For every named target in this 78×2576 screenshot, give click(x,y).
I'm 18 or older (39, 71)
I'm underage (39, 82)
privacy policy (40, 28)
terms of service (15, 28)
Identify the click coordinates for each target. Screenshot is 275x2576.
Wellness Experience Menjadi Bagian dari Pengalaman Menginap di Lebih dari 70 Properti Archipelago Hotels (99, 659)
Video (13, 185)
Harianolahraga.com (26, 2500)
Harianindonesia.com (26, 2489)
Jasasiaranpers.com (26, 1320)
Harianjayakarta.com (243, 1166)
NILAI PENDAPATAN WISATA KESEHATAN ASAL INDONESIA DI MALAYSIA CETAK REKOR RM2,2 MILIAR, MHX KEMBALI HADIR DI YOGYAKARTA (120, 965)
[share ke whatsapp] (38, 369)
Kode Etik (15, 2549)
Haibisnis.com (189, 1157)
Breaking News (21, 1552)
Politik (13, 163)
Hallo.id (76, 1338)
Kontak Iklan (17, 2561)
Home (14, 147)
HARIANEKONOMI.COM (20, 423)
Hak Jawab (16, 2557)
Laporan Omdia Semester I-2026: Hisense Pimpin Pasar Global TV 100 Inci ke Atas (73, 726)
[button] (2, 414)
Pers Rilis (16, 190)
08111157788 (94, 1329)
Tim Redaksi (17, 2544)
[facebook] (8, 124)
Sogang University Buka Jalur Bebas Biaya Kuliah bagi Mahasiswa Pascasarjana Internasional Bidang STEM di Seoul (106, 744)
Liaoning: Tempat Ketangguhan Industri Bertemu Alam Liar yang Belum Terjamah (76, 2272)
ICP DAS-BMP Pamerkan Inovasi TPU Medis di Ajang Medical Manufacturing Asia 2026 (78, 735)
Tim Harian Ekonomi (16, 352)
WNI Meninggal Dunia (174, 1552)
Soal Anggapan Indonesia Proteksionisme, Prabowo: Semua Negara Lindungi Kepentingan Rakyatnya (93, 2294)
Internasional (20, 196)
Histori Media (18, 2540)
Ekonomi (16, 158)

☆ ☆ ☆ ☆ ☆ ☆ ☆

_About this exercise_
Search the preceding listing for "Internasional" and extract every line where it is found.

_Answer space_
Sogang University Buka Jalur Bebas Biaya Kuliah bagi Mahasiswa Pascasarjana Internasional Bidang STEM di Seoul (106, 744)
Internasional (20, 196)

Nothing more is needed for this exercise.